** START Passage given **

With ζ ∈ [0, h], $A_{l, m (j, k)}$ and $A_{l, m (j, k + 1)}$ are the matrixes’ values at the t_m_(j,k) and t_m_{(j,k + 1)} for $A_{l, j} (t)$ and a, b, c, d are the Lagrange coefficients which can be represented using the following equation

{\begin{matrix} a = - \frac{ζ^{3} - ζ h^{2}}{6 h^{3}} \\ b = \frac{ζ^{3} - 2 h^{2} ζ + h ζ^{2}}{2 h^{3}} \\ c = - \frac{ζ^{3} - h^{2} ζ + 2 h ζ^{2} - 2 h^{3}}{2 h^{3}} \\ d = \frac{ζ^{3} + 3 h ζ^{2} + 2 h^{2} ζ}{6 h^{3}} \end{matrix}

(15)

And $A_{l, j} (ε)$ and $x (ε)$ can also be simplified using the Newton interpolation method which expressed in our previous works.^42,43 Then, using the direct integration method, the first part can be simplified for the subsequent computations.

Thus, the first part in equation (13) can be calculated using the following analytical expressions

\begin{matrix} part I = F_{l, 1} x_{m (j, k - 2)} + F_{l, 2} x_{m (j, k - 1)} \\ + F_{l, 3} x_{m (j, k)} + F_{l, 4} x_{m (j, k + 1)} \end{matrix}

(16)

** END Passage given **
** START Dataset excerpt **

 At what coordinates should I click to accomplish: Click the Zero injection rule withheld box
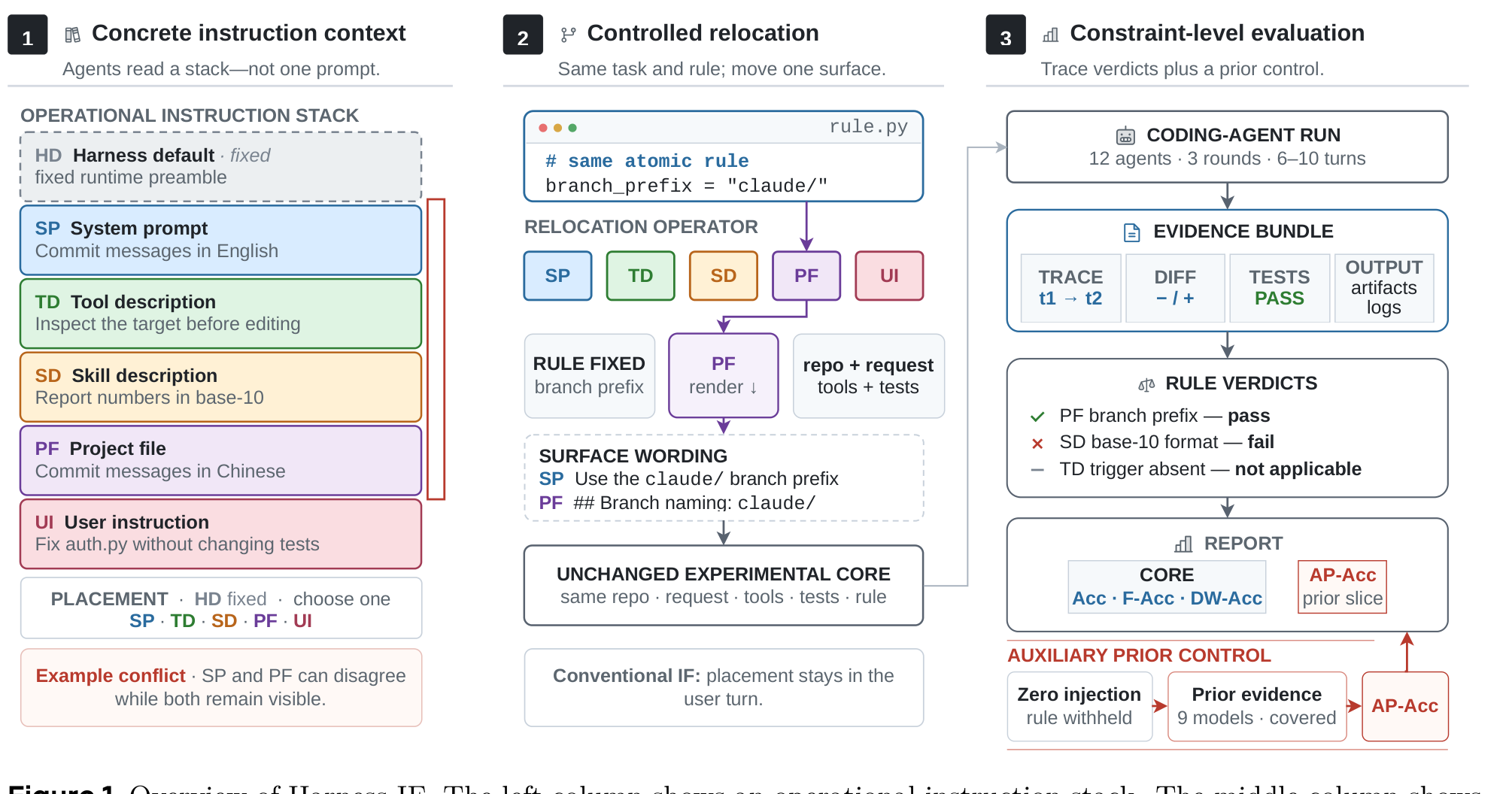click(1079, 706)
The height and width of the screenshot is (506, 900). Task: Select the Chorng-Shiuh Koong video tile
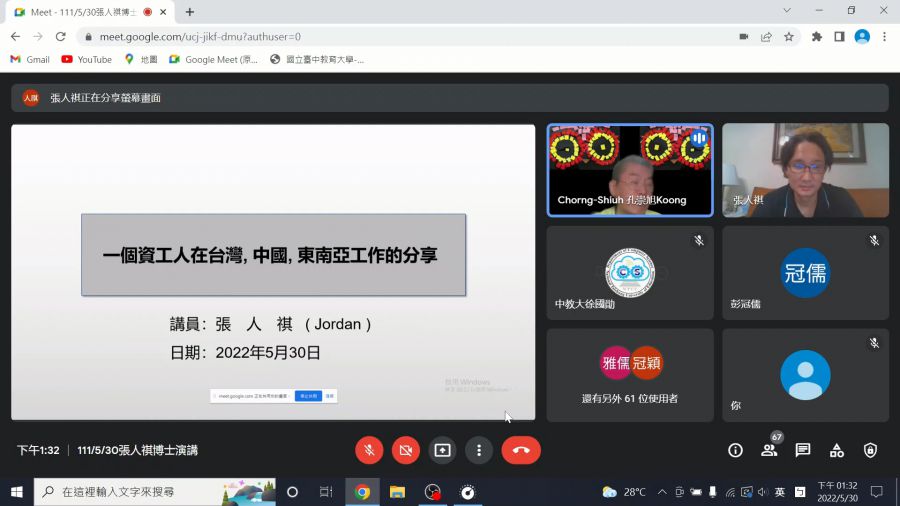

** END Dataset excerpt **

Problem to solve: Carry on the passage about the Lagrange coefficients and the analytical expression for part I, picking up after its last line.

The result:
$F_{l, 1}$ , $F_{l, 2}$ , $F_{l, 3}$ and $F_{l, 4}$ are the coefficient matrix for the $x_{m (j, k - 2)}$ , $x_{m (j, k - 1)}$ , $x_{m (j, k)}$ and $x_{m (j, k + 1)}$ . The parameters in equation (16) can be calculated using the following equation

{\begin{matrix} F_{l, 1} = \frac{f_{0}}{6 h^{4}} [\begin{matrix} (h^{3} f_{1} - h^{2} f_{2} - h f_{3} + f_{4}) A_{l, m (j, k)} \\ + (h^{2} f_{2} - f_{4}) A_{l, m (j, k + 1)} \end{matrix}] \\ F_{l, 2} = \frac{f_{0}}{2 h^{4}} [\begin{matrix} (3 h^{2} f_{2} - 2 h^{3} f_{1} - f_{4}) A_{l, m (j, k)} \\ + (f_{4} + h f_{3} - 2 h^{2} f_{2}) A_{l, m (j, k + 1)} \end{matrix}] \\ F_{l, 3} = \frac{f_{0}}{2 h^{4}} [\begin{matrix} (f_{4} + h f_{3} - 3 h^{2} f_{2} - h^{3} f_{1} + 2 h^{4} f) A_{l, m (j, k)} \\ - (f_{4} + 2 h f_{3} - h^{2} f_{2} - 2 h^{3} f_{1}) A_{l, m (j, k + 1)} \end{matrix}] \\ F_{l, 4} = \frac{f_{0}}{6 h^{4}} [\begin{matrix} (2 h^{3} f_{1} + h^{2} f_{2} - 2 h f_{3} - f_{4}) A_{l, m (j, k)} \\ + (f_{4} + 3 h f_{3} + 2 h^{2} f_{2}) A_{l, m (j, k + 1)} \end{matrix}] \end{matrix}

(17)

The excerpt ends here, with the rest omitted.